No one knew how long they were going to be in town, but on the same token no one knew when they would be back on North American soil. Some of Elmer’s shipmates, including the Grossmans and Ozzie, immediately seized the opportunity to contact their parents. Elmer hesitated, however, believing that his parents would be heartbroken if they were to come out to San Francisco and arrive only after his ship had departed.

Elmer usually liked to send postcards back home of the places he visited, but for whatever reason I couldn’t find one of San Francisco. So here is a representative non-tinted postcard from the 1940s. “The Golden Gate Bridge connecting San Francisco and the Redwood Highway,” by photographer Alexander Zan #1532.

This point soon created minor controversy in Elmer’s family, since Jack and Harold Grossman’s mother, as well as Ozzie’s mother and wife, were all able to make the trip out to California to see them. Rose Luckett registered her disappointment with her baby boy. “As you say I should have contacted you as fast as possible,” he wrote. “But I was so doubtful as to what the future was, I hesitated.” Elmer did get to speak to his parents on the phone, however. The long-distance, wartime telephone call took three hours to connect, and the conversation itself only lasted for a few minutes.

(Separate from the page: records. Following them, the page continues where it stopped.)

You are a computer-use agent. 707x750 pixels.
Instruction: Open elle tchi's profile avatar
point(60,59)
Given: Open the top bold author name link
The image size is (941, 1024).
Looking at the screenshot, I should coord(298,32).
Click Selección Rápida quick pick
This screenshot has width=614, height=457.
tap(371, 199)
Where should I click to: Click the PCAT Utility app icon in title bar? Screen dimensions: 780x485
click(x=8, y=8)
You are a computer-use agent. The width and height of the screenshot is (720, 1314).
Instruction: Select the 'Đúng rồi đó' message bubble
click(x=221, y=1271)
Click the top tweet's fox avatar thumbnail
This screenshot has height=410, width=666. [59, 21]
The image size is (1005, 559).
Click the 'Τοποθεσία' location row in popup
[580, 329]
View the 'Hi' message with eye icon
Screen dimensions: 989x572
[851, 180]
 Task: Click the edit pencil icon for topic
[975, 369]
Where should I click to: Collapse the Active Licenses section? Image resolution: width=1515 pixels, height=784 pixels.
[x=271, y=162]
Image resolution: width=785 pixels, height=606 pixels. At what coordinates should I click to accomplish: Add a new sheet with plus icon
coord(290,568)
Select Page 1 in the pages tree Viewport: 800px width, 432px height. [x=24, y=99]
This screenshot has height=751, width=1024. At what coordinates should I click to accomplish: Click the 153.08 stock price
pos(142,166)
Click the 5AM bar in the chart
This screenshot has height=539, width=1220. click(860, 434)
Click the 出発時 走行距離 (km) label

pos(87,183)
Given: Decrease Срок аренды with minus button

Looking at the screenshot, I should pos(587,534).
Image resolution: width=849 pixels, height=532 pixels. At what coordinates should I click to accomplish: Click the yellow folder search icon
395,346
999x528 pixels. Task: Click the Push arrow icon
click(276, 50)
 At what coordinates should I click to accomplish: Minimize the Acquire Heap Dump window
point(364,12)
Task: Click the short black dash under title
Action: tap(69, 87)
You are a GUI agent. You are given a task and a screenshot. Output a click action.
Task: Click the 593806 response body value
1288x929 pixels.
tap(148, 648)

But it brought some relief after nearly two years of separation. While in town he also went to a photography studio to fulfill his mother’s request for a portrait.

Ironically enough, once Mrs. Grossman arrived with her daughter, Dot, Jack and Harold could not get off the ship for liberty. But Elmer was off that day, so he took their mom and sister out for lunch. “We talked about you and home, and everything in general,” he recalled in his letter. Mrs. Grossman also volunteered to deliver his photo to his mother. “[She] is taking some gifts home for me, also the two photos I had taken,” he wrote. “She sure is a swell person. They liked the photo very much. One is plain, the other tinted.” The Grossmans were on their way to visit family in Bakersfield, Elmer reported, but once they were back in Saint Louis they would deliver the photo to his parents. Later on he met Ozzie’s mother and wife as well.

Elmer did not just spend his time in San Francisco hanging out with his friends’ moms. “I’ve been having a very good time here,” he reported. “This town has everything in the line of entertainment and amusement that a person could want. I even did some dancing after being away from it for so long. Wish you could see the bridges they have here. You probably heard of them.” Elmer spared no expense during this “so-called vacation.” After spending nearly two years in Oahu or at sea, Elmer was excited to spend some time – and money – in a different place. The trip ended up costing approximately $130, he calculated the following month, “but it was worth every penny and more.” Ultimately, it was a “rather expensive vacation, but it’s our chance to have a good time.”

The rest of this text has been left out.